Unknown to many, this unremarkable building is of great historical consequence to Kenya.
This is the building where Mau Mau was planned. If the Mau Mau had its headquarters, this would be it. This building was also the newsroom for nationalist publications like Bildad Kaggia’s Afrika Mpya, and Achieng Oneko’s Ramogi Press.
It is here that KAU summoned young Kenyans and told them point blank that a decision had been reached to fight the white man and that the hour had come for their greatest sacrifice.
”All the organisations concerning the struggle were in Kiburi House. Even the office of Jomo Kenyatta was in Kiburi House. Therefore, everything was coming from there,” Mau Mau veteran General Gitu Wa Kahengeri says, adding that it was here that he first met Field Marshall Dedan Kimathi.
Kiburi House was the first building owned by natives.
Originally owned by Colonel Ewart Grogan, a Kenyan settler who is remembered as the first recorded human to walk the entire length of Africa from Cape to Cairo, Kiburi House was purchased in 1950 by the Kenya Fuel and Bark Supplying Company for 80,000 shillings.

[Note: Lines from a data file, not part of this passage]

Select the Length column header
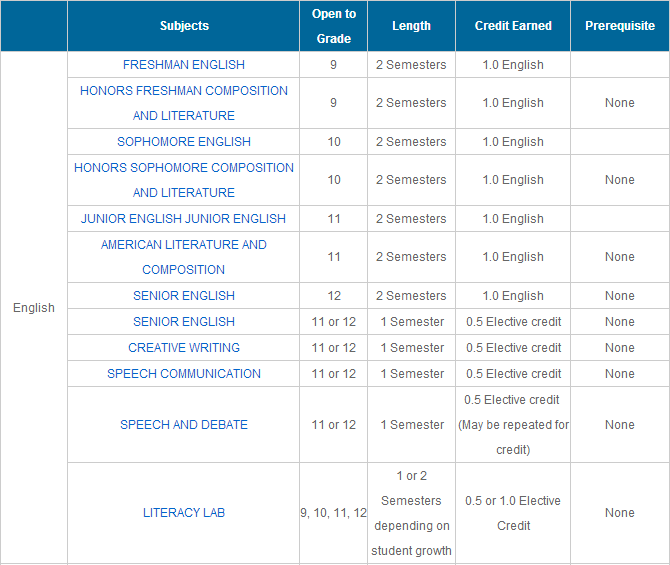Image resolution: width=670 pixels, height=565 pixels. (x=411, y=26)
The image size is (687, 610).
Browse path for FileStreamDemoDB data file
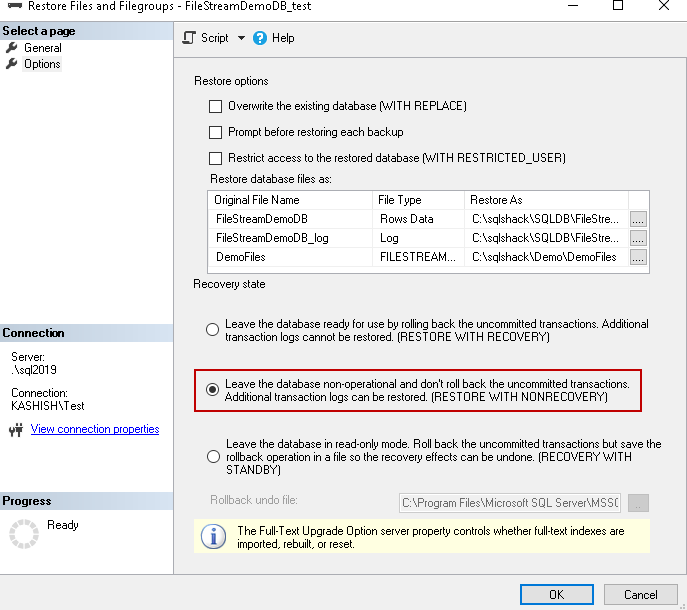pos(638,218)
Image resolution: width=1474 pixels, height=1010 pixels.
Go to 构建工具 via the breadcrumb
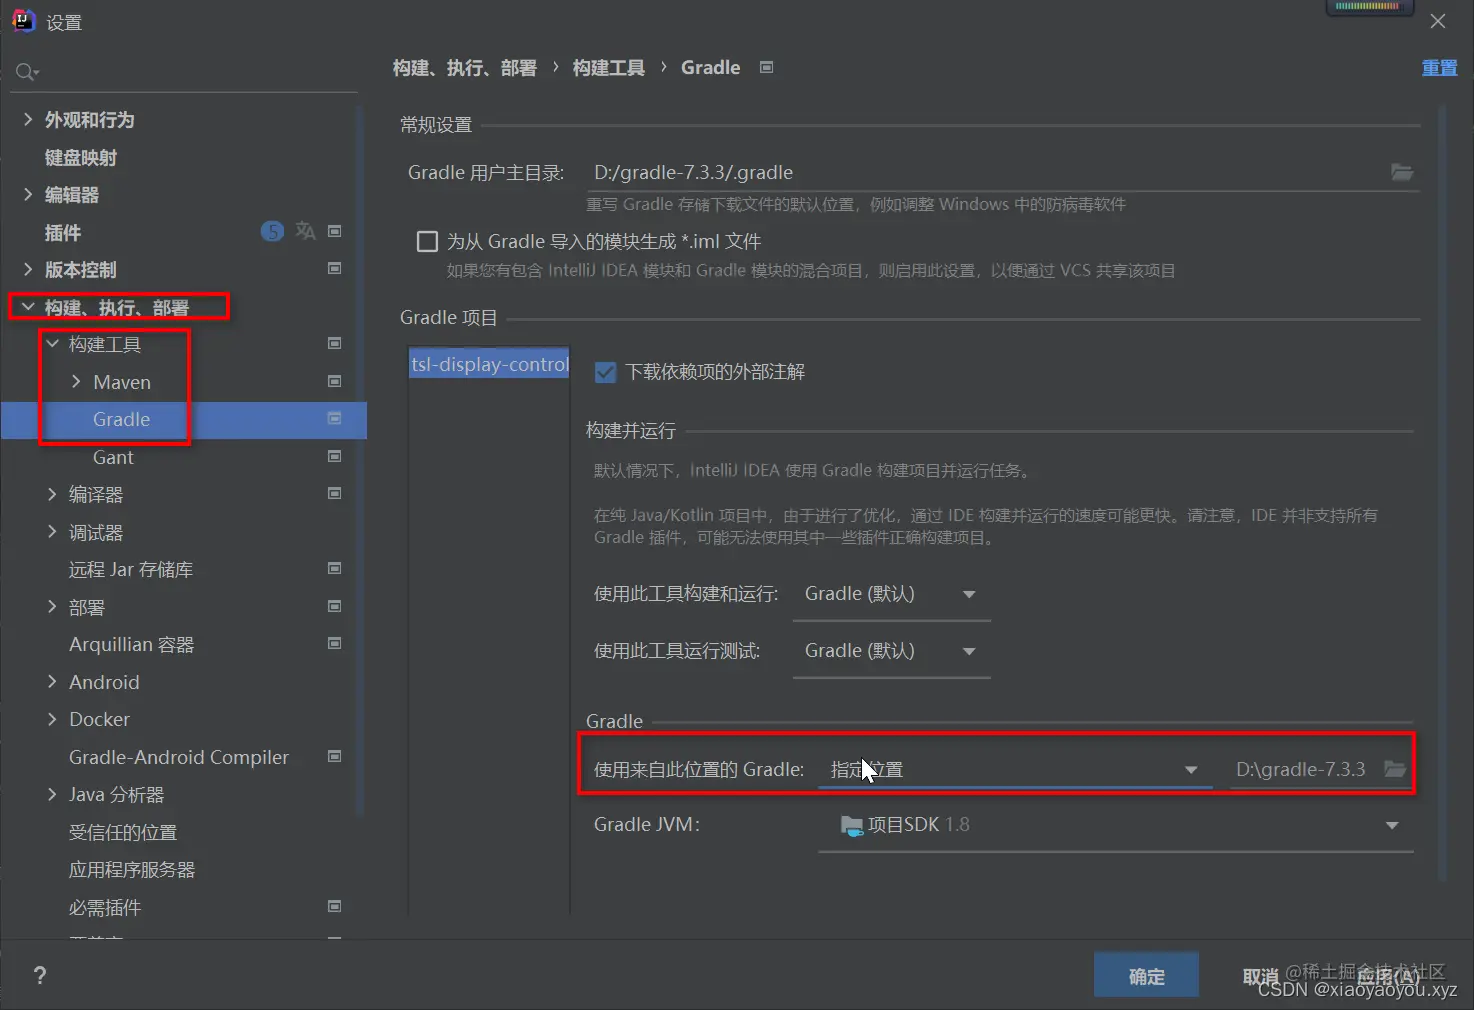pos(608,67)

Richard Macharia, Magoto Wa Kimani, Kiburi Thumbi, Nathaniel Gabatha, and Edward Kabui established the company in 1946 to sell charcoal and wood across the country. Being the group Chairman, the building was named after Kiburi Thumbi.
In 1950, KAU offices along government road were closed and the political organization had to look for new premises for their operations, prompting it to join hands with the Kenya Fuel and Bark Suppling Company.
On 10th June 1951, KAU demanded an end to British colonial rule in Kenya and independence in three years.
Five months later, in November 1951, the party issued another demand for self-rule in a document ‘Land Hunger in Kenya’, presented to the UN Conference in Paris, France by KAU delegates. The document called for an urgent solution to the land question in Kenya with regard to the natives and is believed to have been drafted at Kiburi House.
The same year (1951), radical members of the Kenya African Union (KAU) formed a Central Committee known as Muhimu which began to plot for more militant ways to achieve independence for Kenya.
Eliud Mutonyi (Chairman), Isaac Kathanji (Secretary), Bildad Kaggia, Paul Ngei, and Fred Kubai, as members of the Central Committee, started the oathing ceremonies and urged Kenyans to take up arms against the colonialists.
The Kapenguria Six had regular meetings at Kiburi House, and fundraising to pay their lawyers when they were detained after Operation Jock Scott in 1952 was done here.
However, today, Kiburi House is a forgotten relic. An abandoned memory as far as official history is concerned.